Le requin océanique à pointe blanche est l’un des requins les plus menacés au monde. Ses effectifs ont diminué de 98 % dans le monde entier après avoir été chassés pour leurs ailerons ou pris par erreur dans des filets de pêche.

Autour des îles Caïmans, où l’espèce est protégée, des scientifiques ont réalisé une rare capture à l’écran du requin à l’aide d’une caméra spéciale qui mesure des informations biologiques sans avoir à toucher l’animal.

Les scientifiques espèrent utiliser ces données pour mieux informer les politiques de conservation dans les Caraïbes.

Ils souhaitent que leur région devienne un refuge pour le requin et d’autres créatures marines menacées d’extinction.

Prédateur de premier ordre, le requin océanique à pointes blanches était autrefois l’une des espèces de requins les plus abondantes dans les océans tropicaux, mais sa préférence pour les zones proches de la surface fait qu’il est facilement capturé par les filets de pêche.

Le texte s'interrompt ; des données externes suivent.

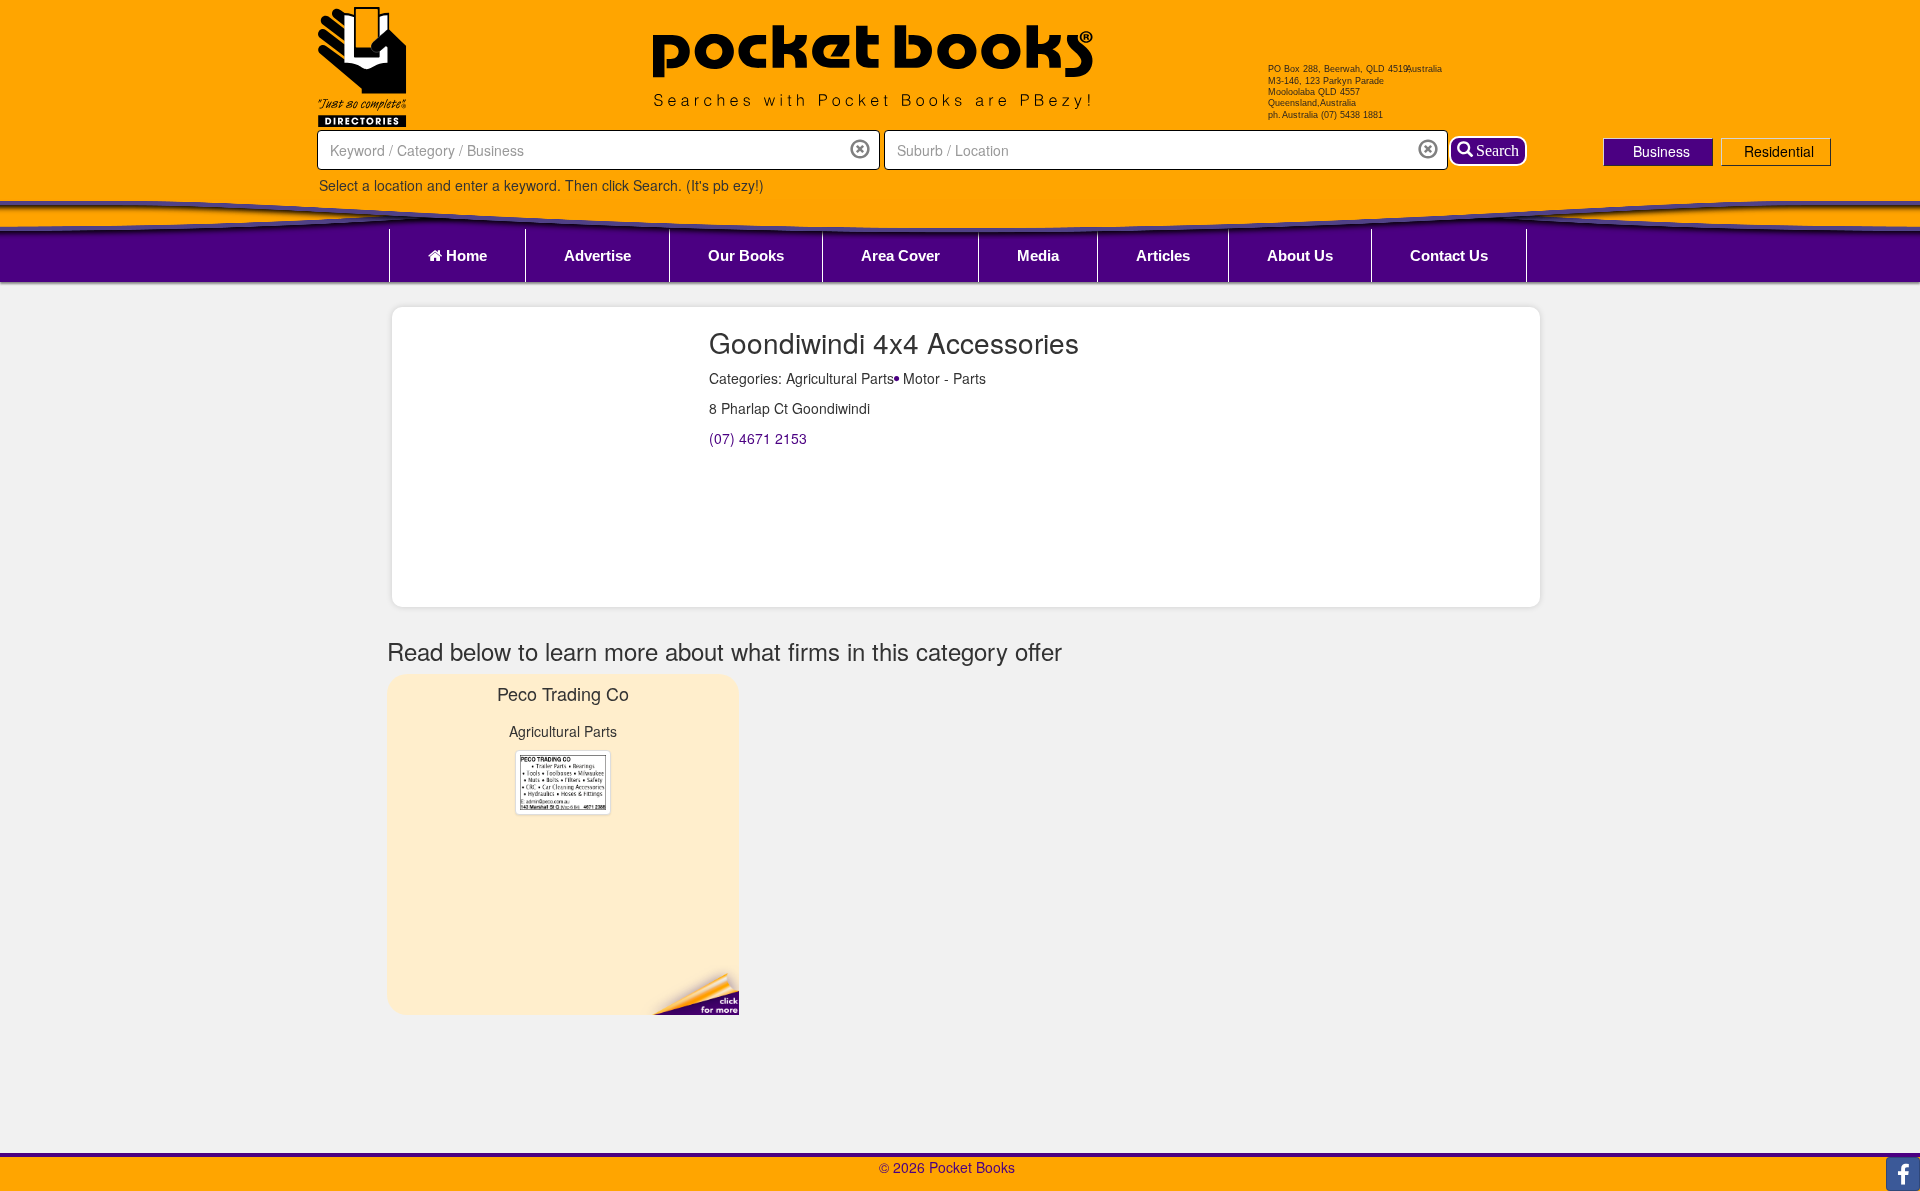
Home (464, 255)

Il est aujourd’hui rare dans certaines régions, la grande majorité de la population ayant disparu au cours des 60 dernières années.

Nos eaux sont protégées, mais nous pouvons maintenant nous en servir pour expliquer aux autres que nous avons besoin de votre aide pour protéger ces requins.

John Bothwell, gouvernement des îles Caïmans

L’Union internationale pour la conservation de la nature le classe dans la catégorie des espèces en danger critique d’extinction, à un pas de l’extinction, et son cycle de reproduction lent signifie que le chemin vers la guérison sera long.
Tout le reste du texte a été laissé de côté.